Op het LVV-terrein zijn inmiddels groente- en fruitkwekers, bijenhouders, een compostbedrijf en een kleine veehouderij gevestigd. Cruciaal is dat ondernemers hier wél toegang krijgen tot bruikbare grond en zoet water: buiten het terrein is de ondergrond van koraal en ontbreekt goed grondwater, terwijl op het terrein onder meer een eigen waterzuivering is. Voor startende initiatieven zoals Nature Cooking School van Saeed Lourens biedt het terrein ruimte en lagere kosten; geitenhouder Eric Curiel kon er snel een bedrijf opzetten en verkoopt verse eieren direct aan bewoners en toeristen.

De groei blijft echter traag. In april 2024 waren er vijf actieve bedrijven op het terrein met de ambitie om naar tien te gaan, maar anderhalf jaar later is het aantal nog steeds vijf.
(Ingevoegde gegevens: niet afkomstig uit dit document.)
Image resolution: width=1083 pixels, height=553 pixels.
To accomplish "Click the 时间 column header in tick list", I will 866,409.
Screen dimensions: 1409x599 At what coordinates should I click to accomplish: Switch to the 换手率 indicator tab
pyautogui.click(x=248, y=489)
Adriaens wijt dat vooral aan bureaucratische vertragingen: ongeveer veertien ondernemingen zitten in de startfase maar wachten op kavelvergunningen.

Een belangrijk aandachtspunt is professionalisering. Adriaens benadrukt dat het niet alleen om machines en subsidies moet draaien, maar vooral om kennis: ondernemers moeten leren denken als ondernemers — van administratie en kostenbeheersing tot productdifferentiatie en verkoop. Zijn motto voor nieuwkomers is om niet in producten te denken (bijvoorbeeld een krop sla) maar in eindresultaten (een bord salade). LVV wil daarom uitgroeien tot kenniscentrum met langdurige begeleiding — wekelijkse coaching in plaats van korte cursussen — gericht op kleine boeren.
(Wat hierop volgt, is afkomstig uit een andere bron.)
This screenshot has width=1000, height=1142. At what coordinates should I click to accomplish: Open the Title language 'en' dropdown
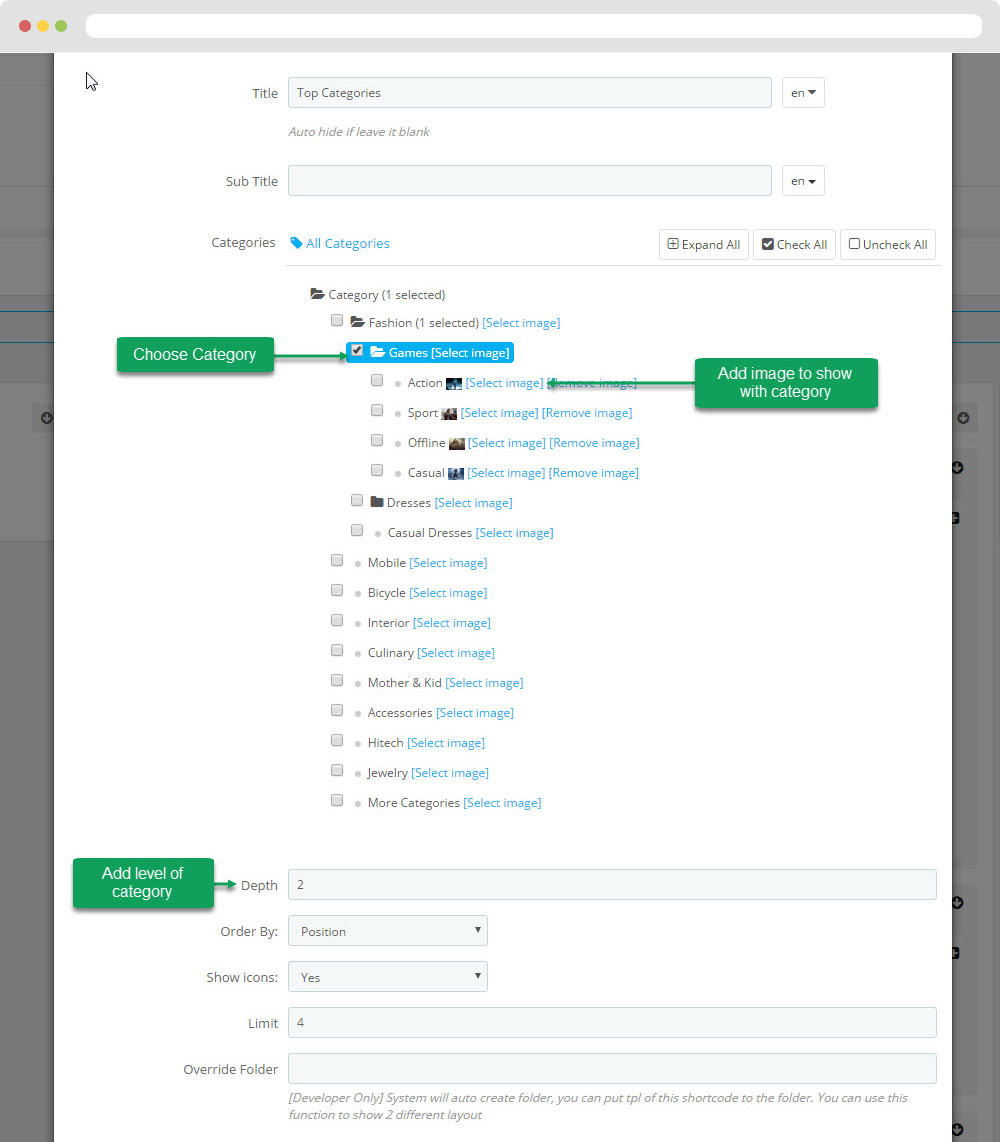803,92
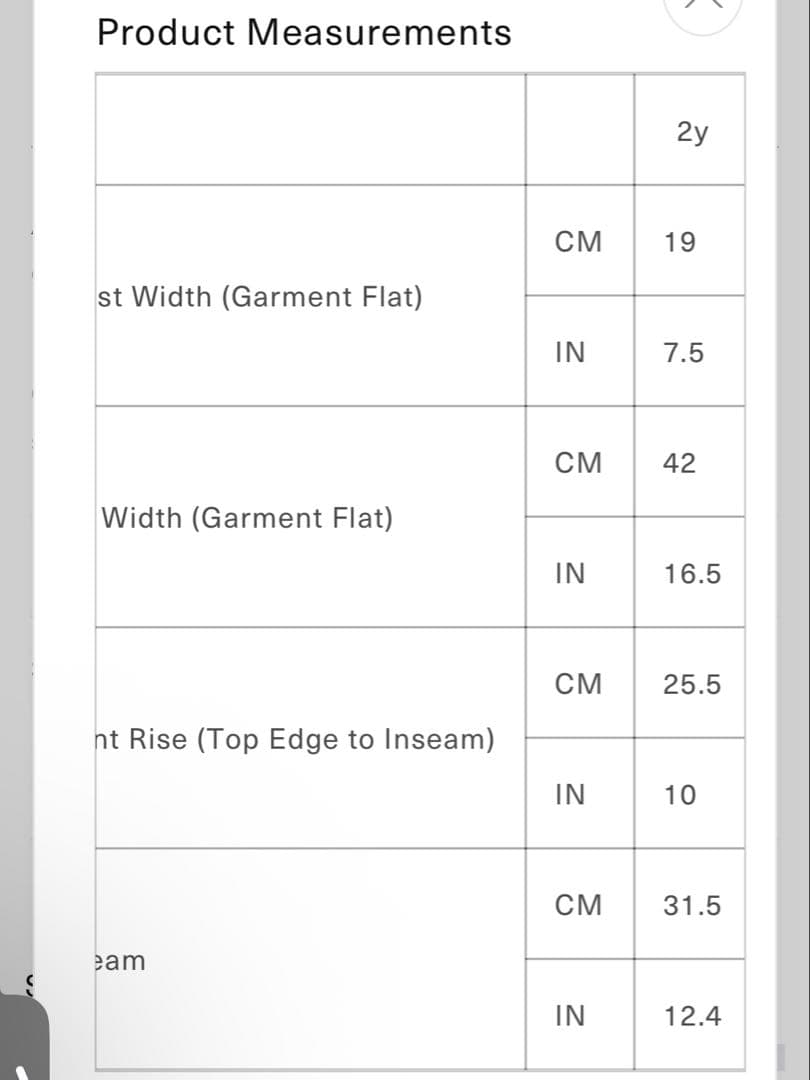The height and width of the screenshot is (1080, 810).
Task: Click the CM unit cell beside 25.5
Action: (x=579, y=685)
De traditionele geitenhouderij illustreert de problemen: hoewel zo’n tweehonderd mensen op het eiland geiten houden, kan bijna niemand er van leven. Het lokale ras is in kwaliteit achteruitgegaan; veel dieren zijn klein en taai. LVV importeert daarom rasbokken uit Aruba en Nederland en houdt op het terrein ongeveer negentig geiten, maar betrouwbare leveringen van goede kwaliteit blijken voor restaurants nog niet haalbaar door sterke variatie in leeftijd en smaak van de dieren.

Ook de volgende generatie staat centraal in Adriaens’ visie. Jongeren kennen vaak alleen geïmporteerd voedsel en zoeken werk in kantoorbanen; schoolprojecten met kassen mislukten eerder door hoog verloop onder leraren. LVV start nu met een pilotschool om lokaal fruit en kennis terug te brengen — tamarinde, mispel en chumarucu zijn voorbeelden van soorten die hij wil herintroduceren, zodat kinderen weer ervaren waar voedsel vandaan komt.

De coronapandemie maakte de kwetsbaarheid van de voedselvoorziening zichtbaar; LVV leverde toen verse producten aan voedselbanken. Toch krijgt voedselzekerheid volgens Adriaens onvoldoende prioriteit bij bestuurders, terwijl Bonaire kwetsbaar is voor klimaatverandering en internationale schokken. Ondanks de uitdagingen gelooft hij dat het LVV-terrein kan uitgroeien tot een gemeenschapshub waar boeren groeien, kinderen leren en eilandbewoners weer dichter bij hun eigen voedsel komen. Zijn persoonlijke motivatie is duidelijk: “Landbouw is mijn hartstocht.”